**DOCUMENT SEGMENT**
+++++

# Simple wall mounted deer hide



## JimP

I did a forum search for "Wall mounted hide", couldn't believe it came up empty.

Ingenuity had to kick in and I came up with this solution.

I used lightweight 1/4" luan and small cable ties, took about an hour and a half.

1. Lay the hide fur side up on the plywood and trace the outline 1" smaller than the edge of the hide...cut out with a jig saw.
2. Use 3" cable ties from the $1 store, a small 1/8" screwdriver sharpened to a point and nippers.
3. I did 4 ties along the top/neck area first...
Puncture the hide from the back, 1" in from edge, perpendicular to the edge of the wood panel.
Line up the puncture with the edge of the panel and drill 1/8" hole.
4. Run the tie up through the panel, then through the holes in the hide.
5. Tie off and clip off the end. Do this every 4"-5" or so.
Next, tie 4 along the butt area to hold it in position and stretch slightly...not too much to tear the leather. 
Then do a few on each side to slightly stretch sideways, then tie off the rest of the way around alternating sides and adding extra ties to even out any bulges that are not flat.
6. Run a looped wire throught the panel edge however you want it to hang.


----------



## Paul Thompson

So how do you roll it up and fold it away when you do not want it on the wall? 

Here is a tip for the next one,, when you skin it, take your time and cut straight lines, down the center of the belly, and inside center of the legs. It will look nicer on the wall. Take the belly cut up to the chin, and leave the head and ears on, use the whole thing nose to tip of the tail.


----------

+++++

**SUPPLIED DATA**
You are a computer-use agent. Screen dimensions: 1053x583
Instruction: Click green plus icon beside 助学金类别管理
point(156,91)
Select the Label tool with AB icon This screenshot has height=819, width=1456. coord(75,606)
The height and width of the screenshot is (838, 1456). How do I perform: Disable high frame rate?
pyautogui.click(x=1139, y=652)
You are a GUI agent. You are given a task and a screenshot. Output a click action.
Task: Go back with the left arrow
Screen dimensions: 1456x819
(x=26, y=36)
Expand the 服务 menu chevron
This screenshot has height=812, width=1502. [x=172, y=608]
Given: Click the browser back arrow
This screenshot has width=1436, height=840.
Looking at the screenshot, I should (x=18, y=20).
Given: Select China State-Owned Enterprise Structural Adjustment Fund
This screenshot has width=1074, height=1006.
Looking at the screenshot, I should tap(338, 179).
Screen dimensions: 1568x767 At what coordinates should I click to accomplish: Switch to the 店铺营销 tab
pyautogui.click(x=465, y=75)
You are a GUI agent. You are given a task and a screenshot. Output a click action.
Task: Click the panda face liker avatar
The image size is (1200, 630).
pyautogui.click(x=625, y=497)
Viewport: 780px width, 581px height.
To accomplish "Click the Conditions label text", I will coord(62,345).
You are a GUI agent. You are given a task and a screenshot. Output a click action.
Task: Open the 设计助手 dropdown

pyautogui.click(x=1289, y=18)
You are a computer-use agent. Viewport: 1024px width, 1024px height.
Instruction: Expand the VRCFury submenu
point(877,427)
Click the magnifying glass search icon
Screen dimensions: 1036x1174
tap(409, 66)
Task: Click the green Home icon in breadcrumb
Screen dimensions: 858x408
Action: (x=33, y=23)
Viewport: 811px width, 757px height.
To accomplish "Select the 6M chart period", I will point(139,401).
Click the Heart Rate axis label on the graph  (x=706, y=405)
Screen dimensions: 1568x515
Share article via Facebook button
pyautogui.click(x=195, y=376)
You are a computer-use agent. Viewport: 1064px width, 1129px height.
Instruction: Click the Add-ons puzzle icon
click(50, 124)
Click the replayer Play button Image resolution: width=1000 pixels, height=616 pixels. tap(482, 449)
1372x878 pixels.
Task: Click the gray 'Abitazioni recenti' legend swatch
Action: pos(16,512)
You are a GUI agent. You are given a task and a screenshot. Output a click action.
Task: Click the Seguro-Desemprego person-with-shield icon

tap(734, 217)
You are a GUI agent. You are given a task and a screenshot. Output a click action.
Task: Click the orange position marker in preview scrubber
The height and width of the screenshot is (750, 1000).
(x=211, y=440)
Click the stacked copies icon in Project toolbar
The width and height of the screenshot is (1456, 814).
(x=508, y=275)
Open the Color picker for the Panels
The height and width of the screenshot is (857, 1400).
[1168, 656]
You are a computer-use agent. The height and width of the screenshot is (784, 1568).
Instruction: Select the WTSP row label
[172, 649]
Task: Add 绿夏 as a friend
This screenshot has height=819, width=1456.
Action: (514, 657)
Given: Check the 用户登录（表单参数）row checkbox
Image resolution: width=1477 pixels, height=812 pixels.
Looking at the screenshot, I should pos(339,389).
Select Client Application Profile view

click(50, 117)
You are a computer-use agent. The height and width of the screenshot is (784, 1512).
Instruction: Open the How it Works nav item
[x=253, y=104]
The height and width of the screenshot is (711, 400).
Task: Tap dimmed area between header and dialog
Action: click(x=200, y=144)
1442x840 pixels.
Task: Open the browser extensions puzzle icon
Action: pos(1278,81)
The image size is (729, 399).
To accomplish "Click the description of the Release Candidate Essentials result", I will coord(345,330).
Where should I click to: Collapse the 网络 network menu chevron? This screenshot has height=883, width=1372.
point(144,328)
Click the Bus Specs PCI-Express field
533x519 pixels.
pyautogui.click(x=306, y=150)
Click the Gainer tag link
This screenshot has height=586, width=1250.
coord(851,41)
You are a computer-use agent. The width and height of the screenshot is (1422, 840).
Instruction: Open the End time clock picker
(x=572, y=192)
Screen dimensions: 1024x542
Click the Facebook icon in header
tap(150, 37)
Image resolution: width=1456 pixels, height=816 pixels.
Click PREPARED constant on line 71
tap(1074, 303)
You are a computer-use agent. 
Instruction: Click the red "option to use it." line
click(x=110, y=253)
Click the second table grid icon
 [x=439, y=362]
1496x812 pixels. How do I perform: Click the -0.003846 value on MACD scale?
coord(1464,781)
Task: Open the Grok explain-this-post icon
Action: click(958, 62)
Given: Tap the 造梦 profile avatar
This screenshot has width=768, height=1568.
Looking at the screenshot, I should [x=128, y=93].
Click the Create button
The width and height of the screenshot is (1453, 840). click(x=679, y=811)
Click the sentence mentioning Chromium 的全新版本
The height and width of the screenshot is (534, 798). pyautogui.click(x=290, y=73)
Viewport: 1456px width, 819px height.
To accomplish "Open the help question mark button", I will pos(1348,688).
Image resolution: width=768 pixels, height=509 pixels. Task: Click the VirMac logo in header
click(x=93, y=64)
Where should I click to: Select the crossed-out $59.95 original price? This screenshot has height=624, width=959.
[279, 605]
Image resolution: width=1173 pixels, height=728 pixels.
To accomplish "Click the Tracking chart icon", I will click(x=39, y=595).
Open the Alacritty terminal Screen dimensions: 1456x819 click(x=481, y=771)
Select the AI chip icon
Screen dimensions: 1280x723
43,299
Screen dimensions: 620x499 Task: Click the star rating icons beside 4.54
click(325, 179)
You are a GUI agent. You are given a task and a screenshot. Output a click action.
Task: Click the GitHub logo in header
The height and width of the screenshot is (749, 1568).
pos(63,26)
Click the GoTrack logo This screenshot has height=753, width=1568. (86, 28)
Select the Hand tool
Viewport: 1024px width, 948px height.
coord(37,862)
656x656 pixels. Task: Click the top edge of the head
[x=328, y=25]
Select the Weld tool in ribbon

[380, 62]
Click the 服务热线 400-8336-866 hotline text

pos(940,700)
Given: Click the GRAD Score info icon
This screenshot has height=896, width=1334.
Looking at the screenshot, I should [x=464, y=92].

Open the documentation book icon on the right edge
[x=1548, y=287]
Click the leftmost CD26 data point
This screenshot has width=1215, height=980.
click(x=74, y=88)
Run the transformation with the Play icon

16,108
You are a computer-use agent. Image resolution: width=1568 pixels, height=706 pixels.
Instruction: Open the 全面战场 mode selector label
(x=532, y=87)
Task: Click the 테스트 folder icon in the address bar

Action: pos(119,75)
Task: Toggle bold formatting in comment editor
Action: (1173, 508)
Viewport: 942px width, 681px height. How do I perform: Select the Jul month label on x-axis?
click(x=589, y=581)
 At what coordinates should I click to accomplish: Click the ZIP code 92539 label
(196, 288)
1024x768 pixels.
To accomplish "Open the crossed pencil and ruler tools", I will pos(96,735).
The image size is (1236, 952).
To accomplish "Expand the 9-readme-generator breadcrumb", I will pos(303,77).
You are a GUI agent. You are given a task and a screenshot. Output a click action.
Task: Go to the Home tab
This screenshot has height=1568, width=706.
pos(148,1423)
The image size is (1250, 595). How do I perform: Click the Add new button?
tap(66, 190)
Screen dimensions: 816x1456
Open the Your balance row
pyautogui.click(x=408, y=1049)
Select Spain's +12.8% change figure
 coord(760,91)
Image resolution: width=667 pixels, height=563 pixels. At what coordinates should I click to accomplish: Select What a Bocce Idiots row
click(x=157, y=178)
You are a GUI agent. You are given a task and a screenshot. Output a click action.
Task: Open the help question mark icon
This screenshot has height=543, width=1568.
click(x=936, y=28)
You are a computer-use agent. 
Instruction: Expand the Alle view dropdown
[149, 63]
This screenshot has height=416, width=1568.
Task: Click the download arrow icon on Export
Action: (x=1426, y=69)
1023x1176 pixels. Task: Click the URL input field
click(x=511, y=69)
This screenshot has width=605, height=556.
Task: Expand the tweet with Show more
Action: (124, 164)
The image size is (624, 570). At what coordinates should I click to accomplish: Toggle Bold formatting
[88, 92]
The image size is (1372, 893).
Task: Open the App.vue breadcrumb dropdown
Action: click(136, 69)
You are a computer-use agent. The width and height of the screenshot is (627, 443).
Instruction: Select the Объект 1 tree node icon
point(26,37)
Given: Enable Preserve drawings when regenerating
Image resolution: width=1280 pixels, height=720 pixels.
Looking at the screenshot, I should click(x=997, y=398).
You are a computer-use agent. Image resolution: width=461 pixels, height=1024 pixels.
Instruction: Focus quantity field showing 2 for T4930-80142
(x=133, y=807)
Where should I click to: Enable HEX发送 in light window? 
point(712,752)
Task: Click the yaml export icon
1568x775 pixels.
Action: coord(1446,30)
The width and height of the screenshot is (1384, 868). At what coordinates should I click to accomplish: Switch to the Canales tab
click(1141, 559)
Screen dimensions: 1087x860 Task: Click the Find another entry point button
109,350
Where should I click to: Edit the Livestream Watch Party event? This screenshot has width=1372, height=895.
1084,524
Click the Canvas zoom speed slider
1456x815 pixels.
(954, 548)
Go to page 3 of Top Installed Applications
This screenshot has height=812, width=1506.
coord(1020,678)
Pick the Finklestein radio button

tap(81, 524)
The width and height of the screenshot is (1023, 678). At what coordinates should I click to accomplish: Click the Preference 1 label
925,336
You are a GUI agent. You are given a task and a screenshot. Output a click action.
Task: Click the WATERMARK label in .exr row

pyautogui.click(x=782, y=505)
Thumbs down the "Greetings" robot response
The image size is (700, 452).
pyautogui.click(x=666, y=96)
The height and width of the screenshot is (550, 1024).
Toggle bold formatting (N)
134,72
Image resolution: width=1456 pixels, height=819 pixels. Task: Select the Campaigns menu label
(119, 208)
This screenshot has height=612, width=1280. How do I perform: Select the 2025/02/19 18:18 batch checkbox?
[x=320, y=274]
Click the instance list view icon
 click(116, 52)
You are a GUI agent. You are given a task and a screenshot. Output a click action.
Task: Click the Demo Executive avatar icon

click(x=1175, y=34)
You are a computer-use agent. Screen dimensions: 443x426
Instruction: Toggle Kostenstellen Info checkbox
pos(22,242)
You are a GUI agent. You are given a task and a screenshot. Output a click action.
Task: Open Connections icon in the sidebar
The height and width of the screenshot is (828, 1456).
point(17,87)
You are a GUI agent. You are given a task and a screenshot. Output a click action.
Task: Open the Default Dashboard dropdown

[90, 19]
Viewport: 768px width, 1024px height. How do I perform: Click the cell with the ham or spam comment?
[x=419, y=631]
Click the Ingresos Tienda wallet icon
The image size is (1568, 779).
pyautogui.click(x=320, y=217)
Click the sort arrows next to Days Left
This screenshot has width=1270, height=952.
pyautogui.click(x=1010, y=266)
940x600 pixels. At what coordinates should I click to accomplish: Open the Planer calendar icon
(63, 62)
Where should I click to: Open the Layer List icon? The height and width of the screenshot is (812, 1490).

+++++

**WORK INSTRUCTIONS**
(a) Answer each question from the hide thread.
(i) What material did JimP use for the panel?
(ii) How far in from the edge of the hide is each puncture made?
(iii) In Paul Thompson's tip, how far up should the belly cut be taken?
(b) Transcribe the stretch of the hide thread from "3. I did 4 ties" through "tear the leather.".
The records are separate material and have no connection to the hide thread.

**SOLUTIONS TO THE EXERCISE**
(a)
(i) Lightweight 1/4" luan
(ii) 1"
(iii) Up to the chin

(b)
3. I did 4 ties along the top/neck area first...
Puncture the hide from the back, 1" in from edge, perpendicular to the edge of the wood panel.
Line up the puncture with the edge of the panel and drill 1/8" hole.
4. Run the tie up through the panel, then through the holes in the hide.
5. Tie off and clip off the end. Do this every 4"-5" or so.
Next, tie 4 along the butt area to hold it in position and stretch slightly...not too much to tear the leather.